- PAGE EXCERPT
Plasmodium falciparum and Plasmodium vivax account for the majority of malaria cases worldwide . Plasmodium falciparum is responsible for complications and death, mainly in non-immune individuals. On the other hand, P. vivax and Plasmodium ovale induce mild malaria symptoms restricted to fever with rare complications, while Plasmodium malariae infections result in mild symptomatic malaria. Furthermore, P. vivax and P. ovale produce dormant liver stages that may result in relapse of infection months to years later, while P. malariae infections can persist for decades, although dormant liver forms are not thought to occur.
It is currently estimated that 50–80 million individuals from industrialized countries visit malaria-endemic areas each year and approximately 10,000–30,000 travellers contract malaria , among which severe malaria accounts for approximately 5% (range 1–38%) , with a mortality rate ranging from 0.6% to 3.8% mainly resulting mostly from late and/or misdiagnosis, and delayed treatment administration [4–8]. Because about 90% of travellers who contract malaria will not become ill until returning home, preventing malaria-associated morbidity and mortality requires improved rapid and accurate laboratory diagnostic tools detecting low parasitaemia and differentiating febrile patients with P. falciparum from the other Plasmodium species. Such diagnostic, performed at the time of patient admission, will allow a prompt and adequate treatment and follow-up .
Light microscopy of thick and thin Giemsa-stained blood smears remains the gold standard for malaria diagnostic . However, even in expert hands (increasingly missed in industrialized countries), microscopy demonstrated limitations, mostly related to low sensitivity (detection limit: 10–50 trophozoites/μl) and misdiagnosis [4, 11–15]. In some case, parasite morphology is damaged due to exposition to prophylactic medication or auto-medication, making malaria biological diagnosis more difficult.
Alternative methods for laboratory diagnostic of malaria have been developed, including fluorescence microscopy of parasite nuclei stained with acridin orange and rapid dipstick immunoassays. The advantages offered by these methods, such as the fact that a result can be obtained within half an hour by non-skilled technicians, are tempered by three limitations reviewed by Moody et al : 1) the dipstick tests do not improve sensitivity over microscopy and the sensitivity decreases as parasitaemia falls below 100 parasites/μl ; 2) false positives are observed, particularly after treatment, as the parasite antigens detected can remain in the circulation following parasite clearance, or in the presence of pneumococcal meningitis infection ; and 3) many dipstick tests are specific to P. falciparum infections.

- THE PROBLEM
Extract the part of the malaria passage between "Light microscopy of" and "diagnosis more difficult.", inclusive. The entries that follow have nothing to do with the malaria passage.

- DATASET EXCERPTS
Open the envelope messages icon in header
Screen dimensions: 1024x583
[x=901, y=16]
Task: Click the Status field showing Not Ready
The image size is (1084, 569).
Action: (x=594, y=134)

---

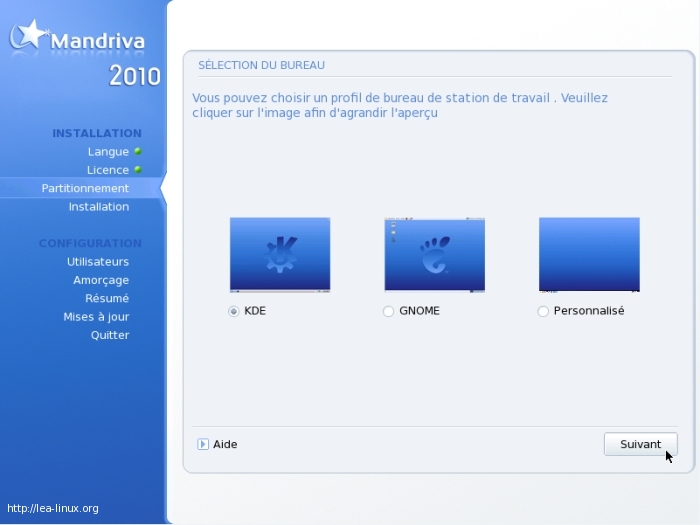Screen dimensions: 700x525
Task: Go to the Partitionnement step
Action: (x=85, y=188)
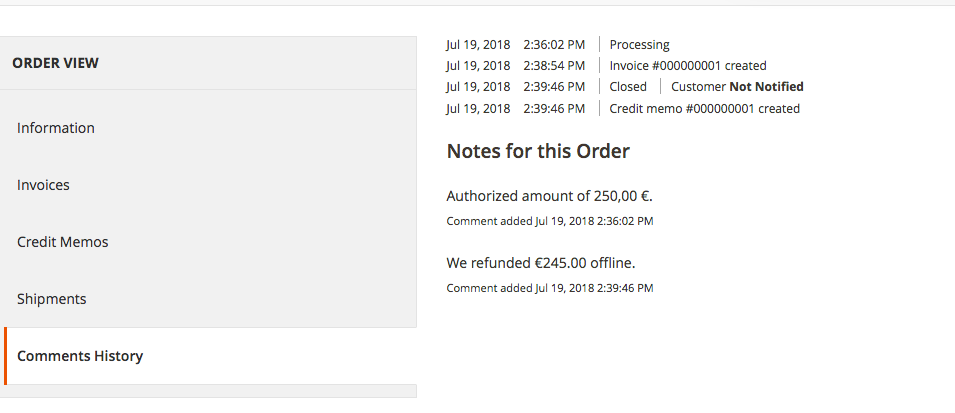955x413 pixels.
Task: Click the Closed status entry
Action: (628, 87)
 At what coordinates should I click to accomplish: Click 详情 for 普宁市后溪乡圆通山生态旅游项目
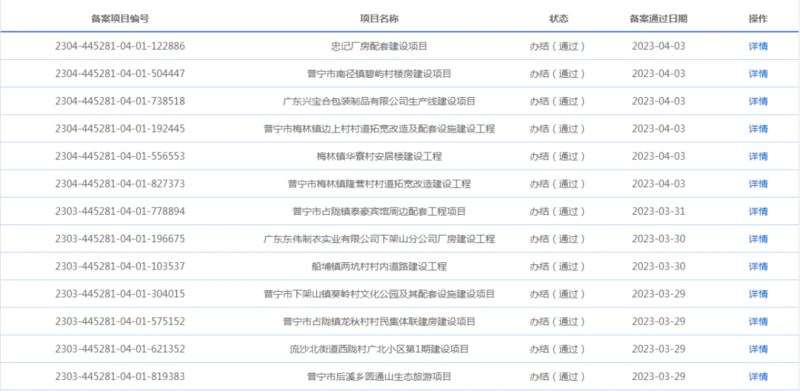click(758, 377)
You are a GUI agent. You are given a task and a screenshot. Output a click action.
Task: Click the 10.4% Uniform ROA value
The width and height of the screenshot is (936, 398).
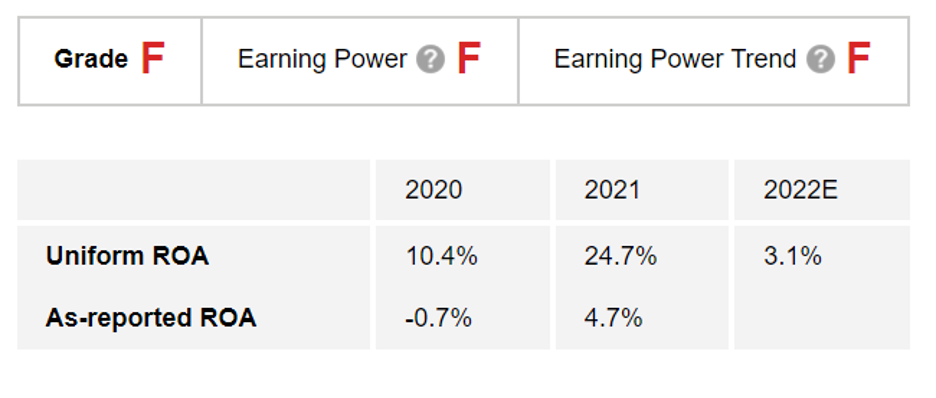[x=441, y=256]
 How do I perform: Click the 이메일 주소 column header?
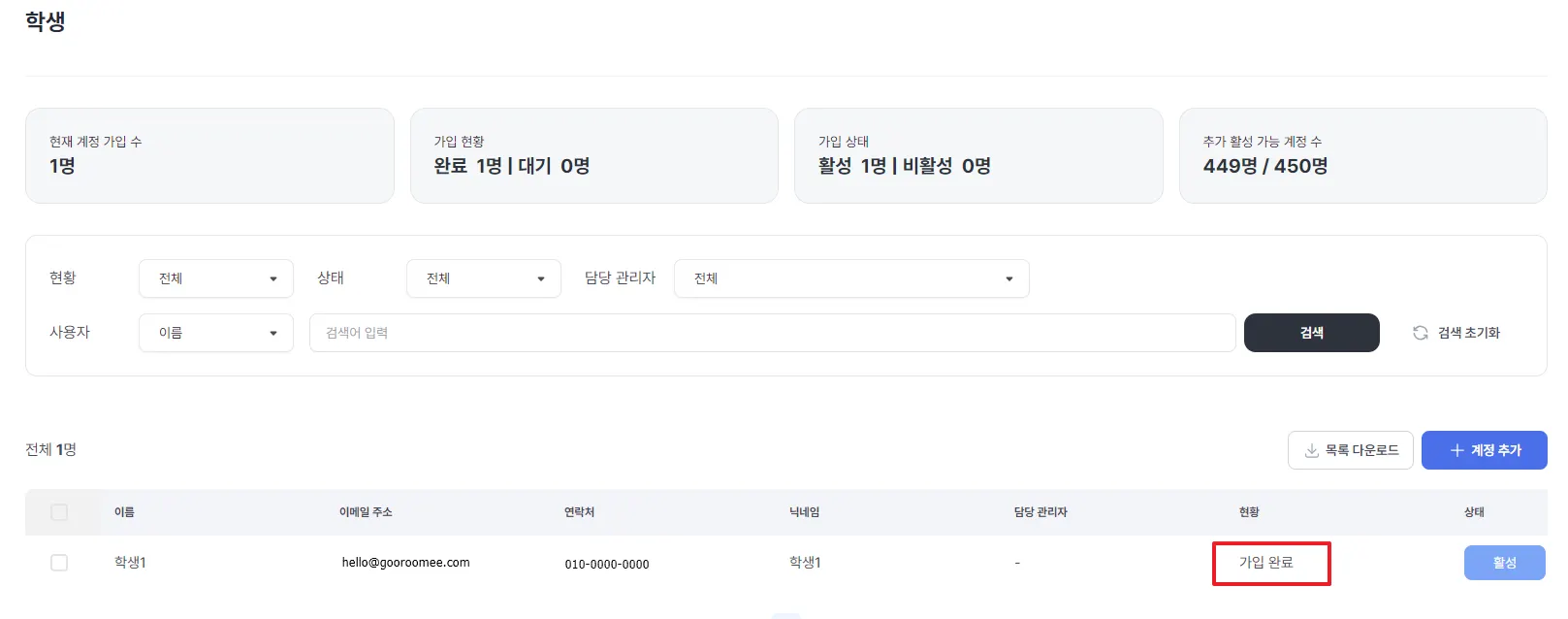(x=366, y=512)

- TASK OUTPUT
Light microscopy of thick and thin Giemsa-stained blood smears remains the gold standard for malaria diagnostic . However, even in expert hands (increasingly missed in industrialized countries), microscopy demonstrated limitations, mostly related to low sensitivity (detection limit: 10–50 trophozoites/μl) and misdiagnosis [4, 11–15]. In some case, parasite morphology is damaged due to exposition to prophylactic medication or auto-medication, making malaria biological diagnosis more difficult.